Reading passage:
========================

This namespace ain't big enough for the both of us

Published Tuesday 5th June 2001 09:10 GMT

Richard Stallman's singular crusade to have Linux christened GNU/Linux got praise from an unexpected quarter yesterday.

Sun Microsystem's chief scientist and co-founder John Gage credited RMS with creating the free software that made the Linux phenomenon possible, describing it as a fifteen-year sleeper hit.

"Many overnight successes are based on fifteen years of work," said Gage.

"Think of all the development on the GNU system by Richard Stallman," he said. "There was all that code waiting around he created, until Linus came up with the kernel. It was a real, clean-room implementation of Linux without a kernel. GNU/Linux is all these components that were built by many people," he said.

Gage was answering a question about Palm, and that too he described as a sleeper.

RMS created the gcc compiler and gdb debugger (with help) and the EMACS editor when he launched the Free Software Foundation as a response to the trend towards proprietary closed source software in 1984. His goal, as the recursive acronym GNU (GNU's Not Unix) implies, was to create an entirely software libre operating system.

========================

Data extract:
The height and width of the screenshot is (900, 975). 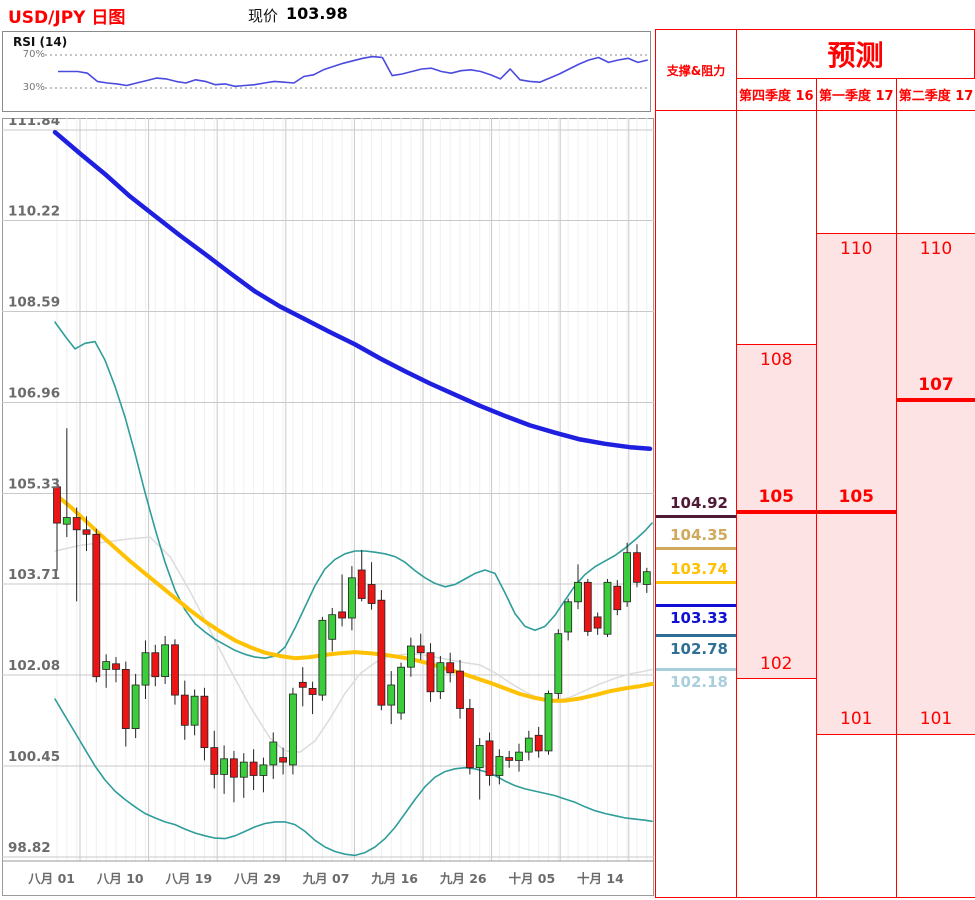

========================

Brief 1: In the GNU/Linux article, what is John Gage's job title?
Brief 2: Reproduce the stretch of the GNU/Linux article from "This namespace ain't" through "as a sleeper.".
Brief 3: List each piece of software that the GNU/Linux article says RMS created.

Answer 1: Chief scientist and co-founder of Sun Microsystems

Answer 2:
This namespace ain't big enough for the both of us

Published Tuesday 5th June 2001 09:10 GMT

Richard Stallman's singular crusade to have Linux christened GNU/Linux got praise from an unexpected quarter yesterday.

Sun Microsystem's chief scientist and co-founder John Gage credited RMS with creating the free software that made the Linux phenomenon possible, describing it as a fifteen-year sleeper hit.

"Many overnight successes are based on fifteen years of work," said Gage.

"Think of all the development on the GNU system by Richard Stallman," he said. "There was all that code waiting around he created, until Linus came up with the kernel. It was a real, clean-room implementation of Linux without a kernel. GNU/Linux is all these components that were built by many people," he said.

Gage was answering a question about Palm, and that too he described as a sleeper.

Answer 3: The gcc compiler, the gdb debugger, and the EMACS editor